Stored data below:

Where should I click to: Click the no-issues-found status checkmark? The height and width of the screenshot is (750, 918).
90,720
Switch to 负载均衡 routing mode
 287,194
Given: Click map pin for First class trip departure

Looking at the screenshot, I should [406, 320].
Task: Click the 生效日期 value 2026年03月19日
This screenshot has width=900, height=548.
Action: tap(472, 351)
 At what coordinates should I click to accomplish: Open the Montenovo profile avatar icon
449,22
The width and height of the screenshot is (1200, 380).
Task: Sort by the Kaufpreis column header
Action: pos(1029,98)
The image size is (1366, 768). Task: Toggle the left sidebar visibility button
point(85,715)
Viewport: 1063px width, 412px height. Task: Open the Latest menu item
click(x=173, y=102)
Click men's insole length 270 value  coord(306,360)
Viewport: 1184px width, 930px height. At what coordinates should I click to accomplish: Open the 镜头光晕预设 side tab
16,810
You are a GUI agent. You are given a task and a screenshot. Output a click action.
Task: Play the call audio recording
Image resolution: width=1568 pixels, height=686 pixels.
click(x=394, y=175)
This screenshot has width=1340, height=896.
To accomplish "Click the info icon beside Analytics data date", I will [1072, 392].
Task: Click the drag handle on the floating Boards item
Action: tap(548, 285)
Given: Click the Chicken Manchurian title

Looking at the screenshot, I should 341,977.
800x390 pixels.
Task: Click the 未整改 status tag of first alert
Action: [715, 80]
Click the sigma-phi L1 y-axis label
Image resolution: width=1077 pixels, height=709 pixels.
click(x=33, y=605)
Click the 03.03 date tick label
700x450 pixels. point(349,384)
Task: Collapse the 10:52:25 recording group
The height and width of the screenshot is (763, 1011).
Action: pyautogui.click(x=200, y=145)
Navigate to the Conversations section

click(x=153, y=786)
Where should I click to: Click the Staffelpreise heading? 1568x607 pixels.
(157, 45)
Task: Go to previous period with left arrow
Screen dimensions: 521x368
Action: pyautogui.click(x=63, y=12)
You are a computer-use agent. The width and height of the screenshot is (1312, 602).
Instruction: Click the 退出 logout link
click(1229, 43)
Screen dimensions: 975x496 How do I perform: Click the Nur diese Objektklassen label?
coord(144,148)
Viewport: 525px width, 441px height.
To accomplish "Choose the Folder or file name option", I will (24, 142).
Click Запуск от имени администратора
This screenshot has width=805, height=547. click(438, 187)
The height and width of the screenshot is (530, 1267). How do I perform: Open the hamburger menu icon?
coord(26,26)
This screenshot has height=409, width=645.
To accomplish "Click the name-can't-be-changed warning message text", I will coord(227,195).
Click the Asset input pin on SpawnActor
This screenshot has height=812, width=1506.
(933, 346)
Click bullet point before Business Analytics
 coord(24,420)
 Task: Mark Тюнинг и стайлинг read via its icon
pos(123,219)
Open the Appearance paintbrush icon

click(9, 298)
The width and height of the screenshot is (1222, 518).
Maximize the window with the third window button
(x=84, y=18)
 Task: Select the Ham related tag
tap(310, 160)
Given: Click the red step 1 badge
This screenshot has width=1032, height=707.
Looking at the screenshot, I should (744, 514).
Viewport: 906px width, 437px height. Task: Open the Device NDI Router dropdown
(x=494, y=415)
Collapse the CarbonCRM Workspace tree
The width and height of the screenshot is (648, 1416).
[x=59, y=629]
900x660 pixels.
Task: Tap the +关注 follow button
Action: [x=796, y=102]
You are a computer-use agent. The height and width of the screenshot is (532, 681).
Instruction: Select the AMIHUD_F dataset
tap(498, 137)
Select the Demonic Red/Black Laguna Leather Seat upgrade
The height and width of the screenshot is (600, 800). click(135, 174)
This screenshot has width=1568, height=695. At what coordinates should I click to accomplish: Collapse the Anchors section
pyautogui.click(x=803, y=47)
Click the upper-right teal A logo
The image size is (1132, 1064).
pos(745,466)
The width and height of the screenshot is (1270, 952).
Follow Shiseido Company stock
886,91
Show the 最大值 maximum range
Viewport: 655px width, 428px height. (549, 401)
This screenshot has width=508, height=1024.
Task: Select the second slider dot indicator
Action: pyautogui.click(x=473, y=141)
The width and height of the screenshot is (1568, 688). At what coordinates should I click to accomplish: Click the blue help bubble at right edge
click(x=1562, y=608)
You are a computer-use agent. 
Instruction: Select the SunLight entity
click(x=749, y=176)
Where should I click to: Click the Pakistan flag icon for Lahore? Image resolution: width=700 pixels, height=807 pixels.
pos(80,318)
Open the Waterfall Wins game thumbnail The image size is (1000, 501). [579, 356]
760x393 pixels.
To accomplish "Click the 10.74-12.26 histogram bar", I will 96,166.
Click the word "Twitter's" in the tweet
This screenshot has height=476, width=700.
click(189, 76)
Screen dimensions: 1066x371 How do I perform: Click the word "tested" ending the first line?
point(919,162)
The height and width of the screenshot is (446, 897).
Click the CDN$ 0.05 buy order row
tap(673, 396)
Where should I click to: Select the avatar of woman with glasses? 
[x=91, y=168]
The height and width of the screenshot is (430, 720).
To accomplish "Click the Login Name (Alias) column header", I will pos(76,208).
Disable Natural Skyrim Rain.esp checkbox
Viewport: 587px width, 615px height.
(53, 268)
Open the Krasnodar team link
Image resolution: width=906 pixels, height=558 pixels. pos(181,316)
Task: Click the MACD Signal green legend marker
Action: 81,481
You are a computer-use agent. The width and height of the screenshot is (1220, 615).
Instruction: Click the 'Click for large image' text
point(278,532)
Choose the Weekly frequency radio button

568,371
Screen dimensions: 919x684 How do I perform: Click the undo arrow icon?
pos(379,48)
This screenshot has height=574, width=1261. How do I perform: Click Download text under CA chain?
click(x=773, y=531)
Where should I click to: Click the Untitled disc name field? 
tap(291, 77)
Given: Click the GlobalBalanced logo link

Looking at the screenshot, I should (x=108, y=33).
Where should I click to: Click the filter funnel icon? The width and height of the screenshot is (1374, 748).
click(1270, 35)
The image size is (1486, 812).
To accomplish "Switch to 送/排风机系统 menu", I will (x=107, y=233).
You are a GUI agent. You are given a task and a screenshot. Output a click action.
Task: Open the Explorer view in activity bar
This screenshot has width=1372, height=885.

End of Stored data.

Each record must be reproduced exactly, with nothing missing.

Where should I click to: Click the no-issues-found status checkmark? The height and width of the screenshot is (750, 918).
90,720
Switch to 负载均衡 routing mode
 287,194
Given: Click map pin for First class trip departure

Looking at the screenshot, I should [406, 320].
Task: Click the 生效日期 value 2026年03月19日
This screenshot has width=900, height=548.
Action: tap(472, 351)
 At what coordinates should I click to accomplish: Open the Montenovo profile avatar icon
449,22
The width and height of the screenshot is (1200, 380).
Task: Sort by the Kaufpreis column header
Action: pos(1029,98)
The image size is (1366, 768). Task: Toggle the left sidebar visibility button
point(85,715)
Viewport: 1063px width, 412px height. Task: Open the Latest menu item
click(x=173, y=102)
Click men's insole length 270 value  coord(306,360)
Viewport: 1184px width, 930px height. At what coordinates should I click to accomplish: Open the 镜头光晕预设 side tab
16,810
You are a GUI agent. You are given a task and a screenshot. Output a click action.
Task: Play the call audio recording
Image resolution: width=1568 pixels, height=686 pixels.
click(x=394, y=175)
This screenshot has width=1340, height=896.
To accomplish "Click the info icon beside Analytics data date", I will [1072, 392].
Task: Click the drag handle on the floating Boards item
Action: tap(548, 285)
Given: Click the Chicken Manchurian title

Looking at the screenshot, I should 341,977.
800x390 pixels.
Task: Click the 未整改 status tag of first alert
Action: [715, 80]
Click the sigma-phi L1 y-axis label
Image resolution: width=1077 pixels, height=709 pixels.
click(x=33, y=605)
Click the 03.03 date tick label
700x450 pixels. point(349,384)
Task: Collapse the 10:52:25 recording group
The height and width of the screenshot is (763, 1011).
Action: pyautogui.click(x=200, y=145)
Navigate to the Conversations section

click(x=153, y=786)
Where should I click to: Click the Staffelpreise heading? 1568x607 pixels.
(157, 45)
Task: Go to previous period with left arrow
Screen dimensions: 521x368
Action: pyautogui.click(x=63, y=12)
You are a computer-use agent. The width and height of the screenshot is (1312, 602).
Instruction: Click the 退出 logout link
click(1229, 43)
Screen dimensions: 975x496 How do I perform: Click the Nur diese Objektklassen label?
coord(144,148)
Viewport: 525px width, 441px height.
To accomplish "Choose the Folder or file name option", I will (24, 142).
Click Запуск от имени администратора
This screenshot has width=805, height=547. click(438, 187)
The height and width of the screenshot is (530, 1267). How do I perform: Open the hamburger menu icon?
coord(26,26)
This screenshot has height=409, width=645.
To accomplish "Click the name-can't-be-changed warning message text", I will coord(227,195).
Click the Asset input pin on SpawnActor
This screenshot has height=812, width=1506.
(933, 346)
Click bullet point before Business Analytics
 coord(24,420)
 Task: Mark Тюнинг и стайлинг read via its icon
pos(123,219)
Open the Appearance paintbrush icon

click(9, 298)
The width and height of the screenshot is (1222, 518).
Maximize the window with the third window button
(x=84, y=18)
 Task: Select the Ham related tag
tap(310, 160)
Given: Click the red step 1 badge
This screenshot has width=1032, height=707.
Looking at the screenshot, I should (744, 514).
Viewport: 906px width, 437px height. Task: Open the Device NDI Router dropdown
(x=494, y=415)
Collapse the CarbonCRM Workspace tree
The width and height of the screenshot is (648, 1416).
[x=59, y=629]
900x660 pixels.
Task: Tap the +关注 follow button
Action: [x=796, y=102]
You are a computer-use agent. The height and width of the screenshot is (532, 681).
Instruction: Select the AMIHUD_F dataset
tap(498, 137)
Select the Demonic Red/Black Laguna Leather Seat upgrade
The height and width of the screenshot is (600, 800). click(135, 174)
This screenshot has width=1568, height=695. At what coordinates should I click to accomplish: Collapse the Anchors section
pyautogui.click(x=803, y=47)
Click the upper-right teal A logo
The image size is (1132, 1064).
pos(745,466)
The width and height of the screenshot is (1270, 952).
Follow Shiseido Company stock
886,91
Show the 最大值 maximum range
Viewport: 655px width, 428px height. (549, 401)
This screenshot has width=508, height=1024.
Task: Select the second slider dot indicator
Action: pyautogui.click(x=473, y=141)
The width and height of the screenshot is (1568, 688). At what coordinates should I click to accomplish: Click the blue help bubble at right edge
click(x=1562, y=608)
You are a computer-use agent. 
Instruction: Select the SunLight entity
click(x=749, y=176)
Where should I click to: Click the Pakistan flag icon for Lahore? Image resolution: width=700 pixels, height=807 pixels.
pos(80,318)
Open the Waterfall Wins game thumbnail The image size is (1000, 501). [579, 356]
760x393 pixels.
To accomplish "Click the 10.74-12.26 histogram bar", I will 96,166.
Click the word "Twitter's" in the tweet
This screenshot has height=476, width=700.
click(189, 76)
Screen dimensions: 1066x371 How do I perform: Click the word "tested" ending the first line?
point(919,162)
The height and width of the screenshot is (446, 897).
Click the CDN$ 0.05 buy order row
tap(673, 396)
Where should I click to: Select the avatar of woman with glasses? 
[x=91, y=168]
The height and width of the screenshot is (430, 720).
To accomplish "Click the Login Name (Alias) column header", I will pos(76,208).
Disable Natural Skyrim Rain.esp checkbox
Viewport: 587px width, 615px height.
(53, 268)
Open the Krasnodar team link
Image resolution: width=906 pixels, height=558 pixels. pos(181,316)
Task: Click the MACD Signal green legend marker
Action: 81,481
You are a computer-use agent. The width and height of the screenshot is (1220, 615).
Instruction: Click the 'Click for large image' text
point(278,532)
Choose the Weekly frequency radio button

568,371
Screen dimensions: 919x684 How do I perform: Click the undo arrow icon?
pos(379,48)
This screenshot has height=574, width=1261. How do I perform: Click Download text under CA chain?
click(x=773, y=531)
Where should I click to: Click the Untitled disc name field? 
tap(291, 77)
Given: Click the GlobalBalanced logo link

Looking at the screenshot, I should (x=108, y=33).
Where should I click to: Click the filter funnel icon? The width and height of the screenshot is (1374, 748).
click(1270, 35)
The image size is (1486, 812).
To accomplish "Switch to 送/排风机系统 menu", I will (x=107, y=233).
You are a GUI agent. You are given a task and a screenshot. Output a click action.
Task: Open the Explorer view in activity bar
This screenshot has width=1372, height=885.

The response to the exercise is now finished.